HaKadosh Baruch Hu answers that Klal Yisrael is the ben zug. Klal Yisrael utilizes Shabbos as a day of spiritual ascension, a day of coming closer to G-d, through more time devoted to intensive tefillah, talmud Torah, and family. The Jewish people find in Shabbos an ability to regain their bearings as they remind themselves of what they should be striving for in this world.
Coming back to Lecha Dodi, Rav Aharon Feldman, Rosh Yeshiva of Ner Yisrael in Baltimore, explained that since Shabbos is the day that we can access a great potential for coming close to Hashem, it is on Shabbos that we feel the loss of Yerushalayim most profoundly. Without Yerushalayim, without the Bais HaMikdash, we are prevented from attaining the ultimate closeness with Hashem. As Shabbos enters, and we feel a special intimacy with the Ribbono Shel Olam, we ask Him to take this intimacy even further and allow us to come to Yerushalayim HaBenuyah, so that we will attain the highest level of attachment to Him. This is why most of Lecha Dodi discusses Yerushalayim and the Redemption.
Rav Eliyahu Munk in the Olam Hatefilos (page 12) reminds us that when we enter into Shabbos, we come into the Mayayn Olam Habah, a rendezvous with and microcosm of the next world. For 24 hours, we live within a world of perfection, free of worry, anguish, and pain.
Consequently, on Shabbos, when we think of Yerushalayim, the Bais HaMikdash, and galus, we don’t think of sorrow and groans, but hope and salvation. Bringing up these topics on Shabbos is not a saddening experience; it is one which bursts with hope, optimism and anticipation. Thus, when we look to Lecha Dodi and its mentions of Yerushalayim, we look at the stanzas not with a mournful theme but rather as one of deliverance.

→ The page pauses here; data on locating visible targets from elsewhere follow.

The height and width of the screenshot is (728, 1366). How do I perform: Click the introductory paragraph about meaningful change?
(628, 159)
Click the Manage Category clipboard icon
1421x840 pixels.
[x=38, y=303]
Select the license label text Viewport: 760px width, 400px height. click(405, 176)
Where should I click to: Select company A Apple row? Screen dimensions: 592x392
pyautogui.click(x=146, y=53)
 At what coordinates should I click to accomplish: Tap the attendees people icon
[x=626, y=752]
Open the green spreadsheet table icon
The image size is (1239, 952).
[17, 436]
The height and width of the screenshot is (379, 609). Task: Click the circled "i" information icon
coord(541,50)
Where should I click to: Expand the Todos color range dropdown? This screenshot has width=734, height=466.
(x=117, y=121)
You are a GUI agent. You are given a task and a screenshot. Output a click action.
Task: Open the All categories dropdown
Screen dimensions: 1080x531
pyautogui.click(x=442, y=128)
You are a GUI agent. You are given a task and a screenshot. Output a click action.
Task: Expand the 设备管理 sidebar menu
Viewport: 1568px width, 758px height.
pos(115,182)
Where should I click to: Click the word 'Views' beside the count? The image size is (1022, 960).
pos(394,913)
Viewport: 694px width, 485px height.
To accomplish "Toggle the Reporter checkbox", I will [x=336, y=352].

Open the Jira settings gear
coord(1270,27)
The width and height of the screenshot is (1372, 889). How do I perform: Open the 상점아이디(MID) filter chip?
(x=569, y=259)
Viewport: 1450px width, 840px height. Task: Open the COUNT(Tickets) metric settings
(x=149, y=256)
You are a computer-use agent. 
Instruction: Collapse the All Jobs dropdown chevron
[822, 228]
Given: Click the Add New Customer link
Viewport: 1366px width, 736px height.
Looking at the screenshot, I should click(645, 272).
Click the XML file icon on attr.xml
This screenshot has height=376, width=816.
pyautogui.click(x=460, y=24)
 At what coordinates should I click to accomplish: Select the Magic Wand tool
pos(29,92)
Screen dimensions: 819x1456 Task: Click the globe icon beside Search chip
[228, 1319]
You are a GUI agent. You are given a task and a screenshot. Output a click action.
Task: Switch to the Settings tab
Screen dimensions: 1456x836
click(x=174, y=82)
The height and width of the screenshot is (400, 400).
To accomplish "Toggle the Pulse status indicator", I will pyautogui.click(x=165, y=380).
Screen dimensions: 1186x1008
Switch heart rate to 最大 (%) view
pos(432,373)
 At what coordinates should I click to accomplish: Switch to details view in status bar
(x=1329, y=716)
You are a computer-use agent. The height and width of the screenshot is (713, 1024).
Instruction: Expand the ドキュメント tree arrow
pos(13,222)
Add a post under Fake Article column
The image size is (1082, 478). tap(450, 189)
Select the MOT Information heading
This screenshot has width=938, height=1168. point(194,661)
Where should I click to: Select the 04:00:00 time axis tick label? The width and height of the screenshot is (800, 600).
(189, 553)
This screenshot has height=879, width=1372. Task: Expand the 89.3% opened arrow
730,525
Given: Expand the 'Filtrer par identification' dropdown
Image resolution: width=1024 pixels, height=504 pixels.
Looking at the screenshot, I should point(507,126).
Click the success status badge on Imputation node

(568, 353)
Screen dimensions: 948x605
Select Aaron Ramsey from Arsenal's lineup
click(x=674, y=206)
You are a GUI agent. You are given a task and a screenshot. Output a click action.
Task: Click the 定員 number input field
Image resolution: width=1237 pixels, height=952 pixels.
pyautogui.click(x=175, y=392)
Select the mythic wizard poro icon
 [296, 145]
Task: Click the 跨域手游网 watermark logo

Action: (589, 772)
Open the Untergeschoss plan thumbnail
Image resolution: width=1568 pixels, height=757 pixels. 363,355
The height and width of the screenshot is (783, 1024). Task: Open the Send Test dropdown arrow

On Shabbos, Yerushalayim is not a destroyed city but a “mikdash melech ir melucha,” a city fit for the King of all kings. We tell Yerushalayim to get up and show its beauty, kumi tze’i mitoch hahafecha. If you track all of these stanzas, you find this same optimistic tendency. Just as Yeshaya tells us in this week’s hafotrah, we say, Lo sevoshi velo sikalmi, there is no reason for Yerushalayim to be ashamed because redemption is coming soon.
Indeed, may it come very soon.
But until then, let us properly experience our microcosm of redemption with each and every Shabbos.